Much will of course depend on the SRA's interpretation of the Code and its practical approach to enforcing it. The SRA has emphasised that OFR is not "light touch" regulation, but will provide for more efficient, flexible and cost-effective enforcement. To apply the "naked road" metaphor, there may be no markings on the road, but each driver must know the applicable laws and the police will still arrest a driver for not complying with the law.

The SRA is to place an emphasis on dialogue and cooperation as part of a "risk based, proportionate and targeted" approach to authorisation, supervision and enforcement. The SRA envisages that firms will have a more open and constructive relationship with it and states that firms that are already well managed and providing a good service have nothing to fear.

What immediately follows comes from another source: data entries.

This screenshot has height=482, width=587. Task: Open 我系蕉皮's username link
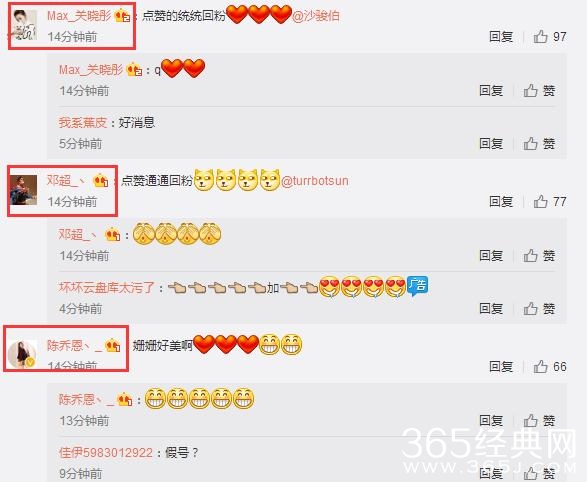point(83,122)
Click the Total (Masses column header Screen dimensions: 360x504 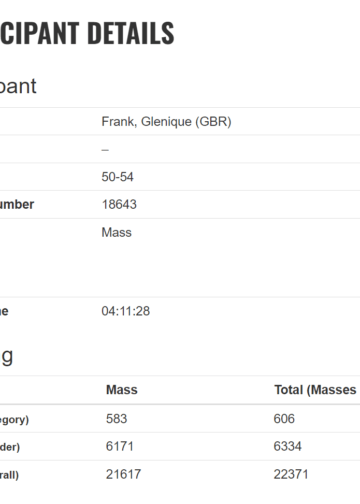point(315,390)
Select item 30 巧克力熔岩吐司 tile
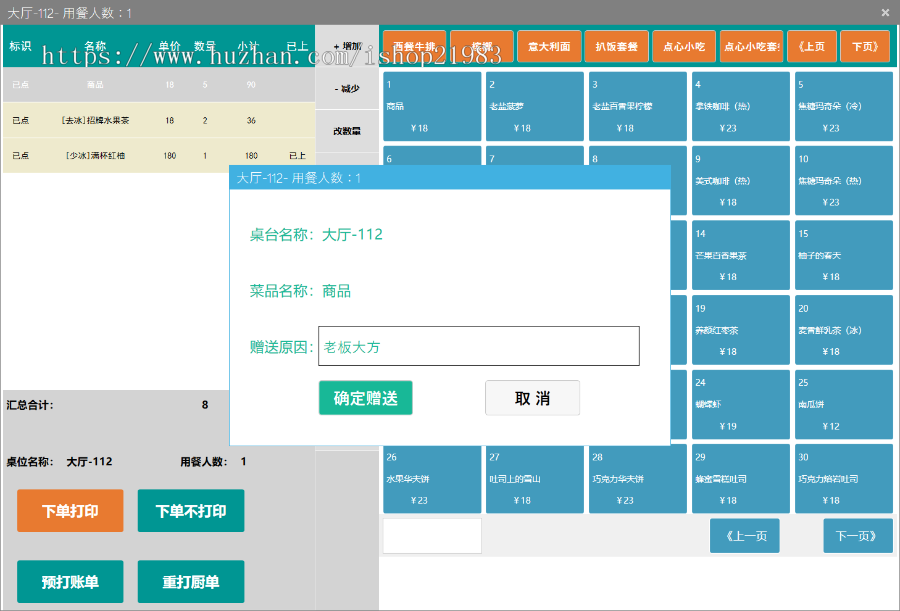Viewport: 900px width, 611px height. 843,479
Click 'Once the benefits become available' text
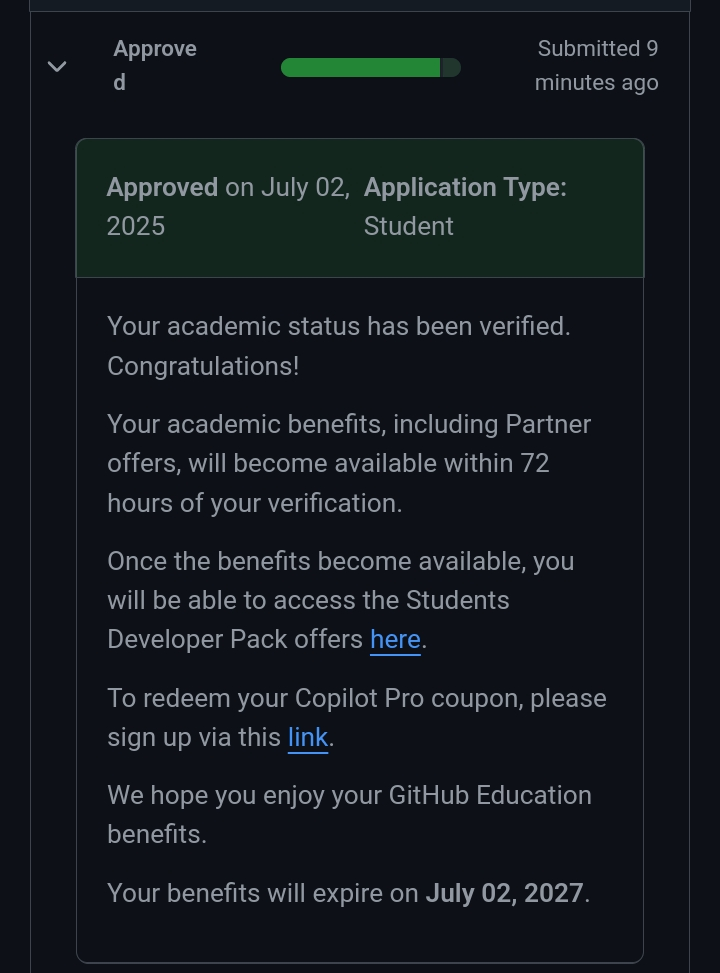The image size is (720, 973). tap(340, 561)
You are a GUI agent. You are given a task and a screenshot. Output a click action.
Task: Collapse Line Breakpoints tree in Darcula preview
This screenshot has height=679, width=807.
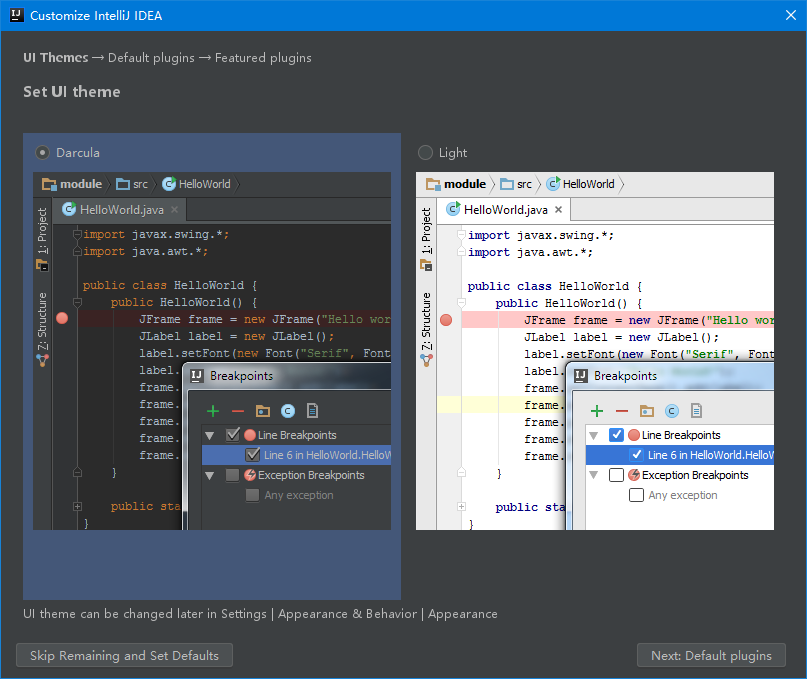[x=210, y=435]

The flexibility of this new approach is considered to be particularly essential to allow the SRA to effectively regulate all firms, from the high street practitioner to the Magic Circle. Some larger commercial firms have been critical of the outgoing detailed rules, which they considered were often focused on the smaller client, and were being enforced by a regulator that they considered did not understand their business. At the same time the approach is intended to make parts of the profession self-regulating allowing the SRA to focus on firms that do not provide a proper standard of service.

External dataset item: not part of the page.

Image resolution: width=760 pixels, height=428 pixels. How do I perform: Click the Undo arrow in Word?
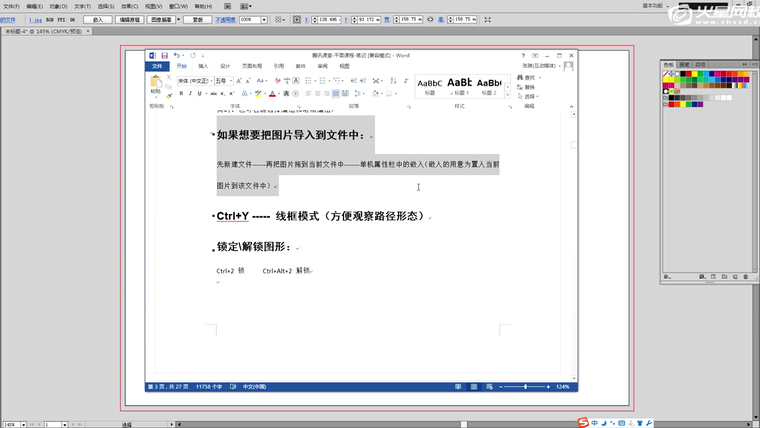(177, 55)
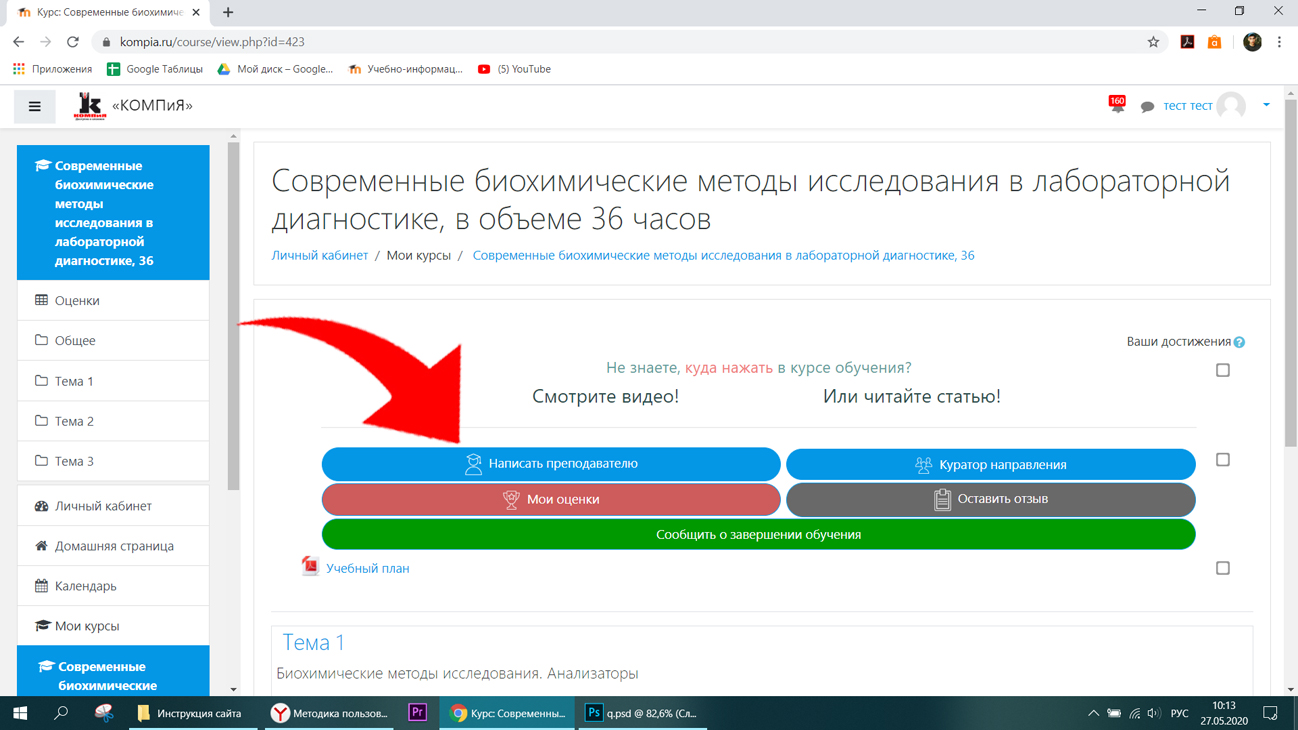Tick the checkbox on the Учебный план row
Screen dimensions: 1298x730
pos(1222,568)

An aspect of the new regime that met with particular resistance from some during the consultation stages is the introduction of a requirement for firms to appoint a compliance officer for legal practice (COLP) and a compliance officer for finance and administration (COFA) contained in Rule 8.5 of the Authorisation Rules. The individual fulfilling the COLP role will have wide obligations to take all reasonable steps to ensure the authorised body complies with its authorisation and its statutory obligations in relation to carrying on authorised activities, to record any failure to comply and make such records available to the SRA on request and to report any material failure (taken on its own or as a pattern) to the SRA as soon as reasonably practicable. The drafting of the Rules has been amended to some degree to reflect concerns raised. For example, it is now specified that a firm must have suitable arrangements in place to allow the COLP and COFA to discharge their role, and it is now clearer that the COLP is not responsible for breaches of all statutory law. There are, however, a number of issues remaining. The burden of compliance responsibility remains on one individual, and it is not clear what is required in all respects from that person, for example what are "reasonable steps". The SRA's guide contains a timeline for when different bodies must nominate a COLP and COFA and from when they must fulfil their obligations.

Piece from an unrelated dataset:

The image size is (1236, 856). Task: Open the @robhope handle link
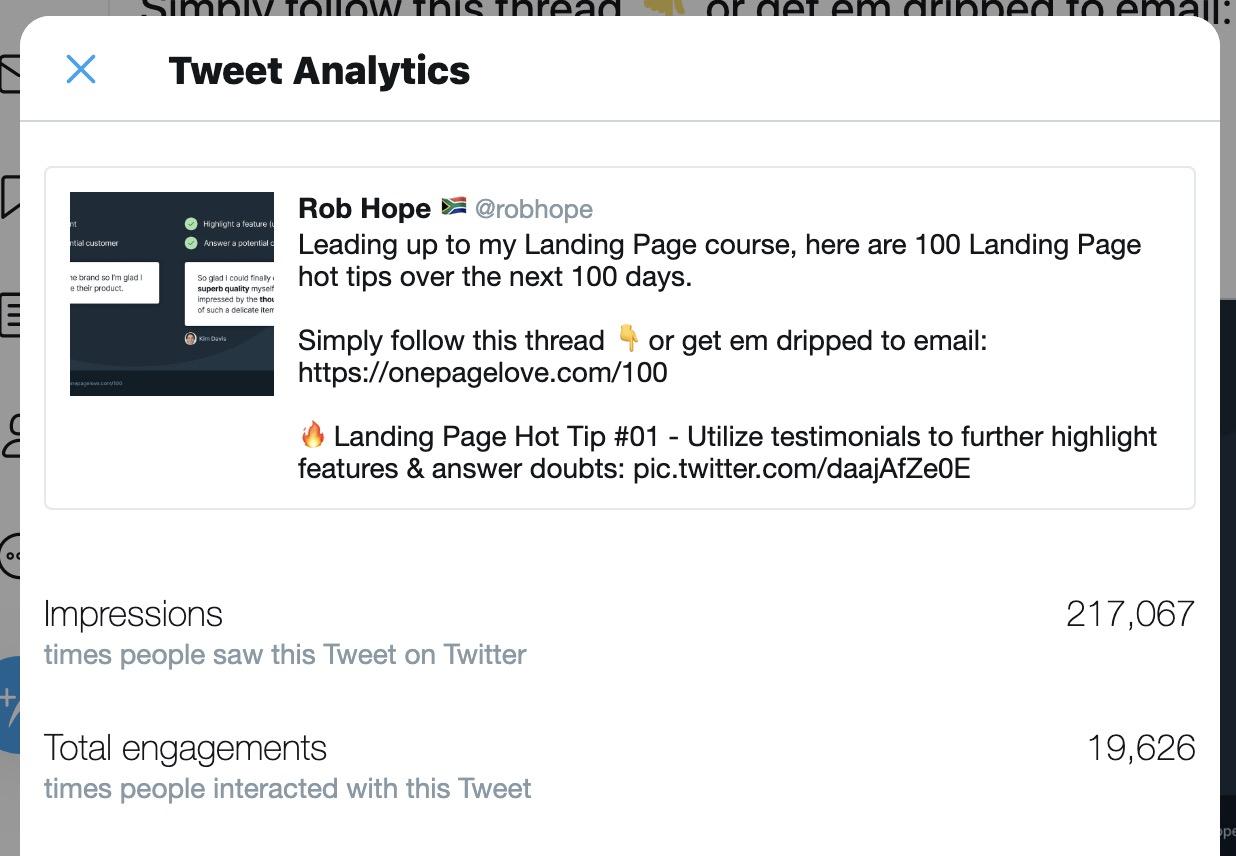pos(533,209)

Although the greater flexibility available under the new rules will no doubt be welcomed, especially by larger firms, we will have to see whether the SRA's new approach delivers the supportive environment required to allow firms to implement the rules in ways that are an improvement for them and their clients.

Perhaps the greatest immediate challenge for the SRA is likely to be dealing with the sheer weight of queries from practitioners as they seek to ensure compliance with the outcomes. A fundamental difference between OFR and the small traffic scheme in Seend is that when the markings were removed from the roads, all the rules stayed the same.

The content of this article is intended to provide a general guide to the subject matter. Specialist advice should be sought about your specific circumstances.